Saturday, October 28, 2006 - Page updated at 12:00 AM
Election 2006
Abortion issue has Reichert walking tightrope
Seattle Times staff reporter
Given Rep. Dave Reichert's anti-abortion votes in Congress, Human Life of Washington assumed he would want its endorsement.
But the first-term congressman didn't respond to the group's candidate questionnaire, sending a message with his silence. "If we don't hear back, we assume it is, 'Don't call us; we'll call you,' " said Dan Kennedy, CEO of the anti-abortion group.
The response is typical of Reichert's approach to the abortion issue during his heated re-election campaign. While his opponent, Democrat Darcy Burner, champions her abortion-rights position, Reichert has been as mum as possible.
Last week, the National Right to Life Committee, which has endorsed him, broke the silence with a mailed advertisement applauding Reichert for his votes limiting access to abortions. Abortion-rights ads, mailed by EMILY'S List, the national group that tries to help elect Democratic women to office, have hit the district in support of Burner.
Former Republican Rep. Jennifer Dunn, Reichert's predecessor in the 8th District, also tread lightly around abortion, staking out what she called "a libertarian view" in favor of a woman's right to choose but against federal funding of abortions.
The last time 8th District voters cast ballots about an abortion issue was in 1998, when they faced a statewide initiative to ban late-term abortions. At that time, 58 percent of the district's voters endorsed the abortion-rights position.
By that measure, Reichert is more conservative than his district.
He voted with the National Right to Life 80 percent of the time in his first two years in Congress; Dunn voted with the group 64 percent of the time in her last term.

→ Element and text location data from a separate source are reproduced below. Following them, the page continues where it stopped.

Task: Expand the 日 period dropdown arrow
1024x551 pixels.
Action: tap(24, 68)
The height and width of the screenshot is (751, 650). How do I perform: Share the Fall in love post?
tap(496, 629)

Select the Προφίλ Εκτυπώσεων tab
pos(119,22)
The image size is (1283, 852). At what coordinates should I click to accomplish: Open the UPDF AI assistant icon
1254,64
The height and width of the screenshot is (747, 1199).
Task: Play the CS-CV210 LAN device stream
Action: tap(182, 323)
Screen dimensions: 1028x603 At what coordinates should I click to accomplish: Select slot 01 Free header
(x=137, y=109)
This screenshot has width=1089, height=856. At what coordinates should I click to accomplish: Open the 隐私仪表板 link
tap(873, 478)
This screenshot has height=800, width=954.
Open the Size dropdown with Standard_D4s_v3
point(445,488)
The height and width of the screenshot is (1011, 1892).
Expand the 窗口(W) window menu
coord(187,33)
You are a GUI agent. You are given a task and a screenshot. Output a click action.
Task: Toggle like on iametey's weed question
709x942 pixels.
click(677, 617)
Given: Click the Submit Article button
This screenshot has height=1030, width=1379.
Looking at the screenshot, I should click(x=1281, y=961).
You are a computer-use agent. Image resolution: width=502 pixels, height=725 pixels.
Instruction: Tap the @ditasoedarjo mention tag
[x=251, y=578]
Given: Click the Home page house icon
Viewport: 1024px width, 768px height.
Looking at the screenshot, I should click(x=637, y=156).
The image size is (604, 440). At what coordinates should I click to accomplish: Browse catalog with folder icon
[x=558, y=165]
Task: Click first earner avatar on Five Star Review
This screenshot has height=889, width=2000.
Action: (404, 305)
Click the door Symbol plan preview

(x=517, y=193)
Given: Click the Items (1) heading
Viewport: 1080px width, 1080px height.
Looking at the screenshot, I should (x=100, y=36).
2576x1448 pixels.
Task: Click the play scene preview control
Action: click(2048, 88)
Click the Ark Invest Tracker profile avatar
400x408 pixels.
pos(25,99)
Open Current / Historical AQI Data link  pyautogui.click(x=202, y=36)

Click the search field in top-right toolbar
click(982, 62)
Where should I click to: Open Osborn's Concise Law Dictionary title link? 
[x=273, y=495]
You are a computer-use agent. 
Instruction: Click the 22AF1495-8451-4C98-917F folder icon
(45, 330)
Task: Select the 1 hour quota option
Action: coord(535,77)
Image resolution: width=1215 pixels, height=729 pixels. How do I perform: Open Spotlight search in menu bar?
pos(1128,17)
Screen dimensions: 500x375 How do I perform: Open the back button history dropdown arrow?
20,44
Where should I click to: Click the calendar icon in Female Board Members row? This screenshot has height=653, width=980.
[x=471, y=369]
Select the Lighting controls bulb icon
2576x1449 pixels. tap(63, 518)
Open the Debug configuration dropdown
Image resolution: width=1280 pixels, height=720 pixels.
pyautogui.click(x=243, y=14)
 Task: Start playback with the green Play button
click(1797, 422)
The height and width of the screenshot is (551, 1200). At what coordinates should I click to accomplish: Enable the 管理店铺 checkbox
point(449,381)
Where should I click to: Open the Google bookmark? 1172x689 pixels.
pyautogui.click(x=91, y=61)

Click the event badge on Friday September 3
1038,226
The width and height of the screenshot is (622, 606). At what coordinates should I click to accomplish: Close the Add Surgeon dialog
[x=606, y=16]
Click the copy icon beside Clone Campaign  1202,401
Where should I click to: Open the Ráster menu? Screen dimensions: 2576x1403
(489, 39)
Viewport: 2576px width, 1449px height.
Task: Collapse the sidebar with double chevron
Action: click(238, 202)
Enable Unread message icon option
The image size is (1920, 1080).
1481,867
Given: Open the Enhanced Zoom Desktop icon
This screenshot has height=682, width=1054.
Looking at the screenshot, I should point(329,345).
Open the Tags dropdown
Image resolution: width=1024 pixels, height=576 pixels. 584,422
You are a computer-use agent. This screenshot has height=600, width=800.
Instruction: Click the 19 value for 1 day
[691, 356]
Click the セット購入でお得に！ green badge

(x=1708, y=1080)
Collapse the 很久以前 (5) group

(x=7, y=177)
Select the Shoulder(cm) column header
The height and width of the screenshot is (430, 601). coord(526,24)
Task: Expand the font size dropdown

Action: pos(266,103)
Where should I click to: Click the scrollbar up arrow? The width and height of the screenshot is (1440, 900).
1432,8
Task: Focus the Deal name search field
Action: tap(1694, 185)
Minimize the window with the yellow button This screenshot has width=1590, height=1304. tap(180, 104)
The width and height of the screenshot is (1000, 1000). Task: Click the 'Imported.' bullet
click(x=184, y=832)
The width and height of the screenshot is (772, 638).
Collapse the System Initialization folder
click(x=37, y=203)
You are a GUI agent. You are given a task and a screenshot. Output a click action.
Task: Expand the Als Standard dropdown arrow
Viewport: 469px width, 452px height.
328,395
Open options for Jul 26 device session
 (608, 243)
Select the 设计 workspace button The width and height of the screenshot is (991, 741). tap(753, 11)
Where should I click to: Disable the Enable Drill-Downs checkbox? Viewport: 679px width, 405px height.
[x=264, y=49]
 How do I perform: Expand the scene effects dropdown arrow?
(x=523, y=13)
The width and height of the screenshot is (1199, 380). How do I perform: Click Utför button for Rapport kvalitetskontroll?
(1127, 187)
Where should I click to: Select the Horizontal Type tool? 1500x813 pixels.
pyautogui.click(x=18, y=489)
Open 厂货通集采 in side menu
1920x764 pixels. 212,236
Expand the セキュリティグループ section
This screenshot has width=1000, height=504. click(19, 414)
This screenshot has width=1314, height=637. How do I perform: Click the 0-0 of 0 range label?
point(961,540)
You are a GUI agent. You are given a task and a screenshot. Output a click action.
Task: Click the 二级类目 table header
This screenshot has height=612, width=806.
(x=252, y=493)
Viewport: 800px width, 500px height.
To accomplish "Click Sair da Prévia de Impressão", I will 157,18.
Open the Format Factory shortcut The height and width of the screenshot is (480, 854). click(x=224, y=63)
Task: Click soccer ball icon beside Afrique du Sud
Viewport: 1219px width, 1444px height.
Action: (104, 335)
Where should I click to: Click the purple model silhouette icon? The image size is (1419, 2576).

In the past two years, Reichert has voted to uphold a ban on abortions at overseas military bases, against funding for the United Nations' population-control programs, and for a law that prohibits anyone — including a grandparent or pastor — from taking a child to another state for an abortion without parental permission.
He also supports a pharmacist's right to not fill a prescription for the emergency contraceptive Plan B, an issue now before the state Board of Pharmacy. When asked at a recent debate about the issue, he gave a one-word answer.
But Reichert, who casts himself as a moderate, angered conservatives by voting against the GOP leadership on the Terri Schiavo issue. GOP leaders wanted to stop doctors from removing the brain-damaged Florida woman's feeding tube.
And this year Reichert reversed his opposition to embryonic stem-cell research, which anti-abortion groups oppose.
He says he switched on the stem-cell issue after extensive research. But he sees abortion in all cases except rape, incest or where the mother's life is in danger as "a matter of the heart."
"I think life begins at conception," he said recently. "I think it [abortion] is taking a life. That's the way I look at it."
Burner, who is endorsed by the national abortion-rights group NARAL Pro-Choice America, thinks her views hold political advantage.
"It is a pro-choice district, and I represent its views far better than Congressman Reichert," she said. "It's a district that believes that politicians should not get in the middle of important medical decisions between a woman and her doctors."
Kennedy, the Human Life of Washington CEO, disagrees with Burner about 8th District voters. For people who cast ballots just on the abortion issue, anti-abortion voters outnumber abortion-rights voters by at least 2 percentage points, he said.
But the Rev. Joseph Fuiten, one of the state's leading evangelical pastors, said he is having difficulty energizing moral conservatives this election. Part of the "passivity," he said, is because Reichert and Republican U.S. Senate candidate Mike McGavick are not "flag-wavers" for conservative causes such as abortion.
McGavick says he supports the right to an abortion, with certain restrictions.
"I'm hoping we'll get a decent [voter] turnout, but I'm a little worried," Fuiten said. "I don't think there's much momentum out there."